SHORT TASK 1: In the forum post doubting an expedition leader's credentials, how many mentions of him does the poster find on Google?
SHORT TASK 2: Write the next part of the forum post doubting an expedition leader's credentials, picking up after its final sentence.

Originally posted by Southern Belle
www.arkofmillionsofyears.com...
I was highly suspicious of the site after I saw the credentials, so I googled their names on a site that hunts through billions of scholarly papers.
There's one mention of him as a speaker at an astronomy club. Period.
On Google, there's 33 mentions of him (mostly linking to radio shows and at least one link describing him as a "hoaxmeister.")
Compare this to 53 mentions on scholar.google.com and 735 on google for my advisor for my anthropology degree (Christina Wasson, PhD). Wasson is not
a nationally known professor, so a "nationally known scholar" should have a lot more material out there than an advisor at a medium-sized
university.
Others have also noted this discrepancy. So I doubt his credentials.
What about his expertise?
He identifies a gargoyle as a "Nephelim" based solely on the research method of "well, golly, that's what it looks like to me!!"
www.coasttocoastam.com...
This expedition is to find answers to the hollow earth 'theory' as well as searching for other life forms..plant, animal and human /
non-human which may exist in the earth's core.

DATA RECORDS:
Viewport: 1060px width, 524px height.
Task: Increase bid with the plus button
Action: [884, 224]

* * *

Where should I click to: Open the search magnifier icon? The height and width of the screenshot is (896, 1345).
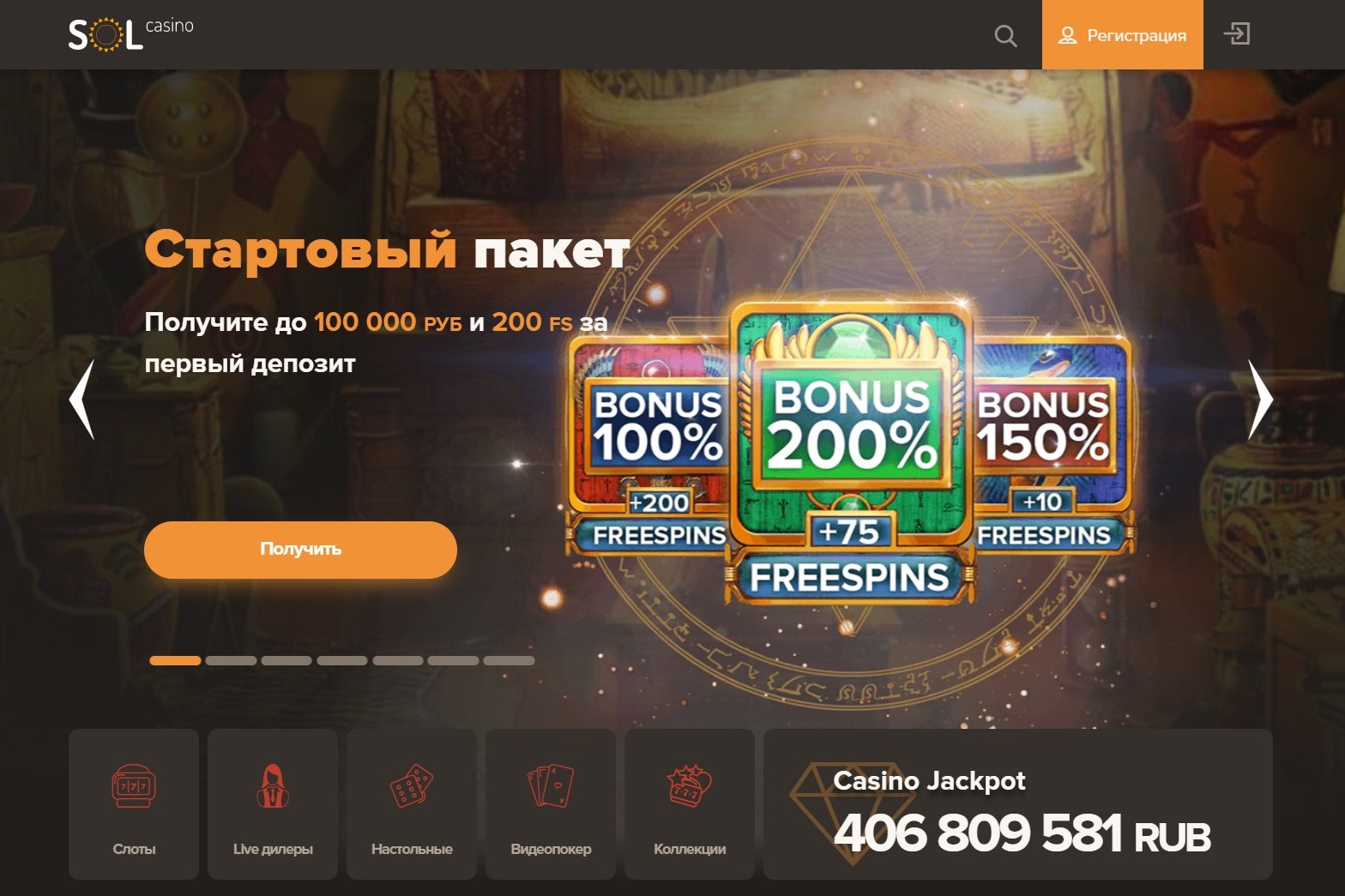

WRITTEN RESPONSE 1: 33 mentions.

WRITTEN RESPONSE 2:
Did he bother to explain why the oceans didn't simply get sucked into the hole? And why submarines sail that area daily and none of them find it or
fall in?
He will be joined by experts in several areas of science. This is suppose to take place next year. There is suppose to be an opening in the
ice at the North Pole (not magnetic north) which has recently become thin enough to possibly enable the exploration of this enormous task in searching
for a hollow earth.
There's some expeditions for this that are going to cost $14k each for "tourists." I'm betting he's part of one of those. Russia's been doing
a nice business for people willing to fork out this kind of money by renting them some retired ships.
For what it's worth, these expeditions have been going on for quite some time (with different people heading them up.) They find nothing because the
Earth is quite solid (as has been proven many times)
The following areas of expertise will be needed:
Astronomy
Astrology
Anybody notice that? C'mon... astrologers aren't scientists. This ought to hit your "Booooooooooooooooogus!" meter right there.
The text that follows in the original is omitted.